Force India became the latest team to unveil its 2010 challenger, after releasing images of its new VJM03 on Tuesday morning. The car features the high nose and the shark-fin engine cover that has become typical of this year's designs.
Following the significant progress made by the team in 2009, as it captured its first pole position and podium finish, Force India is looking for more success this year. The new car will be tested for the first time at this week's Jerez test and its design chiefs are confident it will be a match for the machinery that has already been unveiled.
The VJM03 may be mostly an evolution of last year's design, but the team has made big strides with its double diffuser concept. Mark Smith, its design director, said fully optimizing the double diffuser was one of the key areas for improvement that the team focused on over the winter.
"[The car is] a natural progression in areas which seemed to have strong trends at the end of 2009, and in other areas it's quite different," he said. "The back of the car is the area that has evolved most as everyone has had a year of experience with the double diffusers so we've all gone into 2010 much wiser as to what we can do. There have been some refinements in that area and it's formed part of the make-up of the car this time around, rather than being added very quickly, as happened at the beginning of last year.
"It's natural now to design the car to take these devices. The gearbox is now a little bit easier to work around, and there are tweaks to make the diffuser potential bigger. So, there are some notable differences."
Force India has also vowed to reconsider its use of the adjustable front wing flap, which it abandoned in the middle of last year.
"I think it's potentially more important [this year]," explained Smith. "No one really spoke about it much in the paddock last year, we didn't get the impression it was a big boost for the drivers, so we were happy to do without it. But, given that you've got the scenario where you've got to manage the car in a race now, it's a good thing to have if you can. So, we're making efforts to 'future proof' it this year."

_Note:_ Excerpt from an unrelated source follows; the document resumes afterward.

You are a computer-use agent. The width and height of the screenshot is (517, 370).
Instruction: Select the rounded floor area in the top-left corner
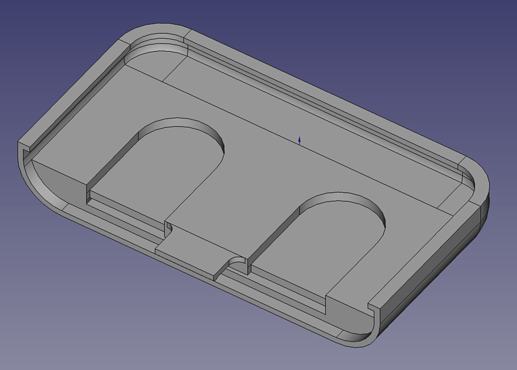(x=154, y=63)

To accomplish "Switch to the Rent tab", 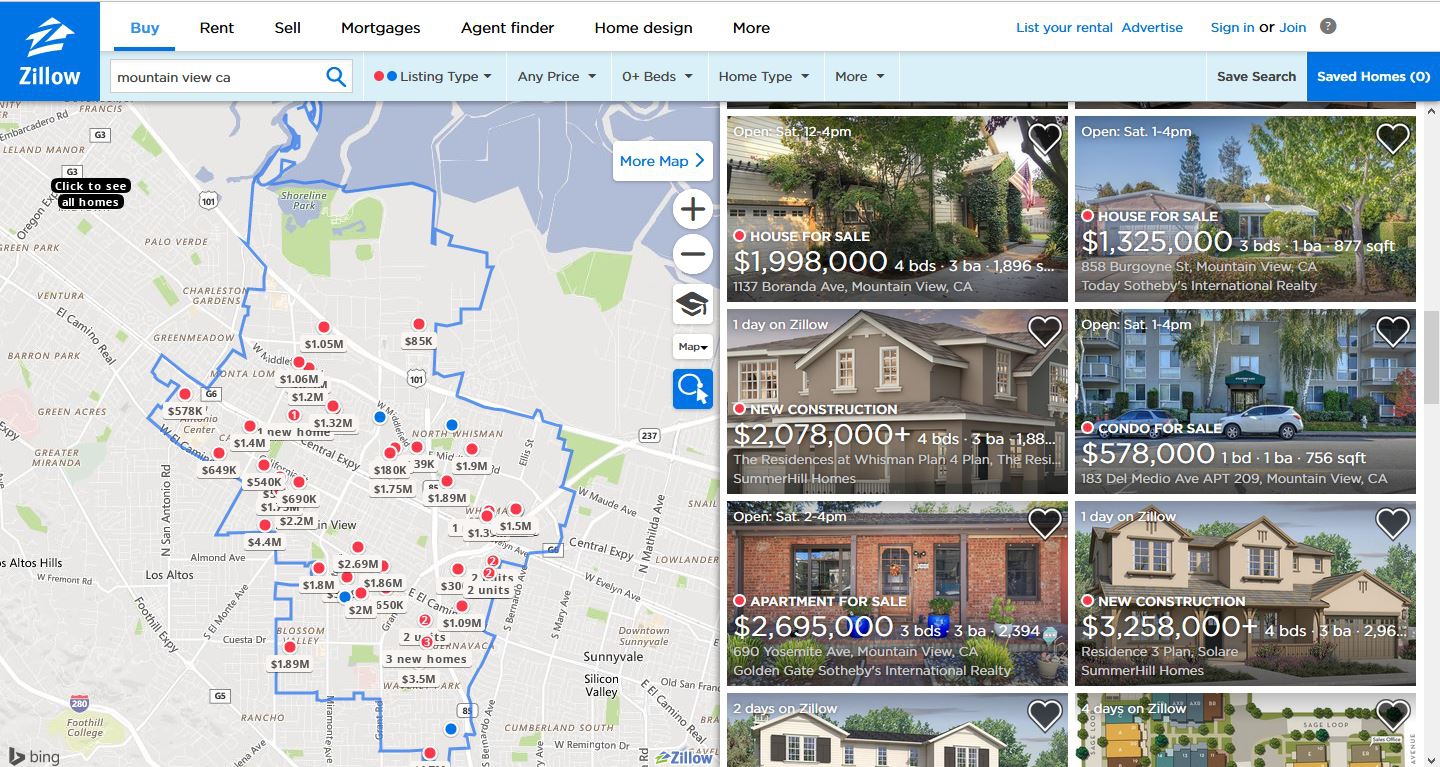I will tap(217, 28).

Despite his optimism about the car, Smith is refusing to predict exactly how much the team's efforts will pay off in terms of results this year.
"We will only be in a position to answer that question once we have the first race under our belts," he said. "The development rates in Formula 1 were very high last year and this has largely been maintained over the winter design period.
"How this will manifest itself in relative terms between the teams remains to be seen."